取り組む内容:
以下のエントリのうち、「Task: Switch to the New Tab tab」を含む行から「Check the Morning」を含む行までを、両端の行も含めて一字一句そのまま書き写してもらえますか？

インターフェース要素のエントリ:
====
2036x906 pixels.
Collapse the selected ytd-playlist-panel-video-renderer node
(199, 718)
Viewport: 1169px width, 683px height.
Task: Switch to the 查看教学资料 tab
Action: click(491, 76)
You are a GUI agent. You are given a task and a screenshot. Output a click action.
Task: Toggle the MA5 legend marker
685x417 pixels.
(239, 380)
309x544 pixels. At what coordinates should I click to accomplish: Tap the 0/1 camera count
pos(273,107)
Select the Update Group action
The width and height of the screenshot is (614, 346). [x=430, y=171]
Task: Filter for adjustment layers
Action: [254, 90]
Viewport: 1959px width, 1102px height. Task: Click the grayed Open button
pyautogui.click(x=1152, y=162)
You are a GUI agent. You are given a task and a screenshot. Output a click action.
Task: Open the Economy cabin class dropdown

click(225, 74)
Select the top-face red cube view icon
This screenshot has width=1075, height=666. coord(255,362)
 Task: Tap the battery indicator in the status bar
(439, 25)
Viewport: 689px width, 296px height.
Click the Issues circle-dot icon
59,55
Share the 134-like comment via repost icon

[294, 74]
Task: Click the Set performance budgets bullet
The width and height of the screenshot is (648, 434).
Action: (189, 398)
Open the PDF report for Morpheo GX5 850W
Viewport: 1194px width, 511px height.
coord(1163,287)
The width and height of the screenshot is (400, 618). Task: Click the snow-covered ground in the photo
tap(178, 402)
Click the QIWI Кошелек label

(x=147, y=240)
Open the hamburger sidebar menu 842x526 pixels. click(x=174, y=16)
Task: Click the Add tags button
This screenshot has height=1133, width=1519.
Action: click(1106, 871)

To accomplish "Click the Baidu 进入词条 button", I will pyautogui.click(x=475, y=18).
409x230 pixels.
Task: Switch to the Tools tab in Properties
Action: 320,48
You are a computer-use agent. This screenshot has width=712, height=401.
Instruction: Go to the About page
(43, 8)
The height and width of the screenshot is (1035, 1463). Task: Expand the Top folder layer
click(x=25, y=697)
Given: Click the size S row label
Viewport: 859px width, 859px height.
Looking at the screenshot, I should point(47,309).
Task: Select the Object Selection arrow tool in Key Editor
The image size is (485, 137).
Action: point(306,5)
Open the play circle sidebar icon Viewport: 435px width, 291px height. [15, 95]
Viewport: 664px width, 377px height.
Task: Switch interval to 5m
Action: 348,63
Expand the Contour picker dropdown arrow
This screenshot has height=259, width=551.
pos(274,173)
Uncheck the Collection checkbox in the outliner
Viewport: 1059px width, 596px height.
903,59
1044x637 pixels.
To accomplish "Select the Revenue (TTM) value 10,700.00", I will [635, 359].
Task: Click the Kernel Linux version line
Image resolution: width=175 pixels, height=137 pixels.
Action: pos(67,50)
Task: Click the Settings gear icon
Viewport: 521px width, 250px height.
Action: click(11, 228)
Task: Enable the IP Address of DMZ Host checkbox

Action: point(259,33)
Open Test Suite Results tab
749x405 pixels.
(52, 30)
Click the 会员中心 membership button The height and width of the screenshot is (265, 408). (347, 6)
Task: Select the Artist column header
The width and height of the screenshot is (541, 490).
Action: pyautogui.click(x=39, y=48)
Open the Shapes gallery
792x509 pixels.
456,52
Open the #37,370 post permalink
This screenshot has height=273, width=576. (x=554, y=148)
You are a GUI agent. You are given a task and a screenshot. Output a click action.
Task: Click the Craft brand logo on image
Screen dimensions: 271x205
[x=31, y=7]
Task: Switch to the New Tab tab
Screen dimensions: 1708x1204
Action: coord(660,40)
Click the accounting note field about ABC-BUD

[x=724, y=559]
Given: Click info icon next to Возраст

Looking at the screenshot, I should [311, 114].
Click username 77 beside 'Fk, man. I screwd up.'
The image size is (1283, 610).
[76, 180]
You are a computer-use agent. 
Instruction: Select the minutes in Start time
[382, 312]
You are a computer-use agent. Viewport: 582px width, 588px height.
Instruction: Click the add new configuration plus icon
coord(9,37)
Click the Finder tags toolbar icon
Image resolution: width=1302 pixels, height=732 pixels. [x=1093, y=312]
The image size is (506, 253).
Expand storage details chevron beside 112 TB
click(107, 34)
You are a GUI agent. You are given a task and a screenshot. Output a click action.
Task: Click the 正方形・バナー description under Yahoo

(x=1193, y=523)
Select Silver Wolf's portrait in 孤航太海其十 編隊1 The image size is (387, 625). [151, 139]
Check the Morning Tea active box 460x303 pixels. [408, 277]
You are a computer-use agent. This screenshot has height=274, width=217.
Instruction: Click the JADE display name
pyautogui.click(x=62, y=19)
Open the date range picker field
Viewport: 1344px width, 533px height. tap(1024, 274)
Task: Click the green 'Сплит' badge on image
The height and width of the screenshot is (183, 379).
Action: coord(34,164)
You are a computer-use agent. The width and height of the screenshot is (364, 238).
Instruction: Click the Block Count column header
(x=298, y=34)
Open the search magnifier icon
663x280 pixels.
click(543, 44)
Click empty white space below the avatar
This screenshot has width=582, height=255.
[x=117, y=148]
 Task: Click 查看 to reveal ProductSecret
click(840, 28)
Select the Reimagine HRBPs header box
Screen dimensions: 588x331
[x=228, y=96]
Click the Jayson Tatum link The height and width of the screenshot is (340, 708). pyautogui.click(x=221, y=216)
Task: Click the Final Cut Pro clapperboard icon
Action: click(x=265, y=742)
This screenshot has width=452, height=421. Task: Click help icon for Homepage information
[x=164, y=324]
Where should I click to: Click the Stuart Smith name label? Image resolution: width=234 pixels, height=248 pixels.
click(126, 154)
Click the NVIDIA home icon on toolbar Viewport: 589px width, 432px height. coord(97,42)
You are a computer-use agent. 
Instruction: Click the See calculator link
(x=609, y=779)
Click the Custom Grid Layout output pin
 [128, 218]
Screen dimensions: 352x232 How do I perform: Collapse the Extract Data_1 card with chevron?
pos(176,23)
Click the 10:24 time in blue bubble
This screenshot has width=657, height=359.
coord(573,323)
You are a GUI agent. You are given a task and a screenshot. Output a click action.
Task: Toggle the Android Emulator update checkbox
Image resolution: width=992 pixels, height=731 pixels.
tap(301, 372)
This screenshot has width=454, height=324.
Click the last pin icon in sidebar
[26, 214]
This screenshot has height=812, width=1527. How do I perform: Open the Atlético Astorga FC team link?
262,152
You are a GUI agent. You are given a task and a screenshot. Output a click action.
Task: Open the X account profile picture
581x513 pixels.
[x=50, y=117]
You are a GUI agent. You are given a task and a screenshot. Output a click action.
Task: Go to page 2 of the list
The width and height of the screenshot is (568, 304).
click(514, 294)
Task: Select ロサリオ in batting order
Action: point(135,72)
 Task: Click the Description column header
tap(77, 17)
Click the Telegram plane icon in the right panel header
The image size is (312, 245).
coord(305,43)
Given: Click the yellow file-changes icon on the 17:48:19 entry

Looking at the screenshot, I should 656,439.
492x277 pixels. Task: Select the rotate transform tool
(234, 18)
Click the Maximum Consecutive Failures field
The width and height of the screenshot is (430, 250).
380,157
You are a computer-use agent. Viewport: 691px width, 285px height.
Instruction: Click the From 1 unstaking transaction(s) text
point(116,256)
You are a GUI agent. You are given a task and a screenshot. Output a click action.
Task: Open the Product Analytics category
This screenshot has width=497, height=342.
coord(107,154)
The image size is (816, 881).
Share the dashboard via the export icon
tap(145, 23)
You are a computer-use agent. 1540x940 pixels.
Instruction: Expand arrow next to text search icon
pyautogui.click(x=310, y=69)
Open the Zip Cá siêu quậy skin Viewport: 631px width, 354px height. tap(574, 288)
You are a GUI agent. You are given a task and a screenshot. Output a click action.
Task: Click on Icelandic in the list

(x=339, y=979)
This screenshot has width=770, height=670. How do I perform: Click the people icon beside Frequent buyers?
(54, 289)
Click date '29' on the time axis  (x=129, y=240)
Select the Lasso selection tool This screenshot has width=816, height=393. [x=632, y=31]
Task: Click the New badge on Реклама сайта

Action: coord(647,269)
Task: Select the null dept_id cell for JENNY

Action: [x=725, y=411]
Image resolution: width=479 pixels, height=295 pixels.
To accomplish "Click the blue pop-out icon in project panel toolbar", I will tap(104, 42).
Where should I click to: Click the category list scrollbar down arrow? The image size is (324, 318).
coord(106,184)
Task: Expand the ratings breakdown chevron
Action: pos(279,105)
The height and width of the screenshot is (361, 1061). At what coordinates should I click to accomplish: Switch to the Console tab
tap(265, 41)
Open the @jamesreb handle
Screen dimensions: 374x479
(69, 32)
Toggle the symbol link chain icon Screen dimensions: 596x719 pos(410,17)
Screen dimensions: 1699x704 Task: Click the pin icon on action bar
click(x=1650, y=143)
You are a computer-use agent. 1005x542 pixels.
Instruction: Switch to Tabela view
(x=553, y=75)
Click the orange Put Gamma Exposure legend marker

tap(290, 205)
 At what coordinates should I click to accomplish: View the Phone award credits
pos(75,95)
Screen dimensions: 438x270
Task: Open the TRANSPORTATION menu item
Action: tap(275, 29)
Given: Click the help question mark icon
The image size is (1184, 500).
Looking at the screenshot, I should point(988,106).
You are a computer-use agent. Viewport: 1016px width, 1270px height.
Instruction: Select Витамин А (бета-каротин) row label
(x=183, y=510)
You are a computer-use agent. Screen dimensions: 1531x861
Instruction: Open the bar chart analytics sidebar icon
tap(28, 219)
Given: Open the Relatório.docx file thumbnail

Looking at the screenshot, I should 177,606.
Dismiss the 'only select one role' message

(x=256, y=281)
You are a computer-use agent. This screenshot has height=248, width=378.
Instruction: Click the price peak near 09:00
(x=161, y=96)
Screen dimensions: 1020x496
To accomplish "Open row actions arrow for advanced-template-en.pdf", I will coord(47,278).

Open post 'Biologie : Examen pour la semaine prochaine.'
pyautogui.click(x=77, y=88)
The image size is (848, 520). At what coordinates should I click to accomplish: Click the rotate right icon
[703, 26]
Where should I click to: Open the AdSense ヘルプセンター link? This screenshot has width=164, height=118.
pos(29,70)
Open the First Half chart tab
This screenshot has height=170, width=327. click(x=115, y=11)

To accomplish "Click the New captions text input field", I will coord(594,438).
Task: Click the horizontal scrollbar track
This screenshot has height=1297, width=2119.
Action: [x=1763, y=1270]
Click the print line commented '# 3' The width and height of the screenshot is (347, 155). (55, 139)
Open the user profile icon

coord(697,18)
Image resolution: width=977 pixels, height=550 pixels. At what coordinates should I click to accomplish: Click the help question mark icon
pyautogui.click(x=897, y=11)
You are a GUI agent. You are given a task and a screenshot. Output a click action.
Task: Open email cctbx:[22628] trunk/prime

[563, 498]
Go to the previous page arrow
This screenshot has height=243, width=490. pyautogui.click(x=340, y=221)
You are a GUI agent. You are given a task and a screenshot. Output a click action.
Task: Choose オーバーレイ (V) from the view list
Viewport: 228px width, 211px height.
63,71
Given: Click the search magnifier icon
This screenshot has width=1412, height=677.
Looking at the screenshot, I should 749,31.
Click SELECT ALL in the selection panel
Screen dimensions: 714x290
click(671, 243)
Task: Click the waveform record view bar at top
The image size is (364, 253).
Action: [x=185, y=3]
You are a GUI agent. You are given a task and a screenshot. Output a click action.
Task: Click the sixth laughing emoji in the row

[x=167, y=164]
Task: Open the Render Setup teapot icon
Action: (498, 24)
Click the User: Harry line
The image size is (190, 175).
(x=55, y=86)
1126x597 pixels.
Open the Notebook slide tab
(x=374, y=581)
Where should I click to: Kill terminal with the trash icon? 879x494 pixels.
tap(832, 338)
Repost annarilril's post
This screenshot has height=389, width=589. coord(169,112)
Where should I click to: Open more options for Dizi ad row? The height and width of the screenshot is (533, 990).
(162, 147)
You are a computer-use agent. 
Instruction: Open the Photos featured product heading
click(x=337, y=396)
====
タスクの結果:
Task: Switch to the New Tab tab
Screen dimensions: 1708x1204
Action: coord(660,40)
Click the accounting note field about ABC-BUD

[x=724, y=559]
Given: Click info icon next to Возраст

Looking at the screenshot, I should [311, 114].
Click username 77 beside 'Fk, man. I screwd up.'
The image size is (1283, 610).
[76, 180]
You are a computer-use agent. 
Instruction: Select the minutes in Start time
[382, 312]
You are a computer-use agent. Viewport: 582px width, 588px height.
Instruction: Click the add new configuration plus icon
coord(9,37)
Click the Finder tags toolbar icon
Image resolution: width=1302 pixels, height=732 pixels. [x=1093, y=312]
The image size is (506, 253).
Expand storage details chevron beside 112 TB
click(107, 34)
You are a GUI agent. You are given a task and a screenshot. Output a click action.
Task: Click the 正方形・バナー description under Yahoo

(x=1193, y=523)
Select Silver Wolf's portrait in 孤航太海其十 編隊1 The image size is (387, 625). [151, 139]
Check the Morning Tea active box 460x303 pixels. [408, 277]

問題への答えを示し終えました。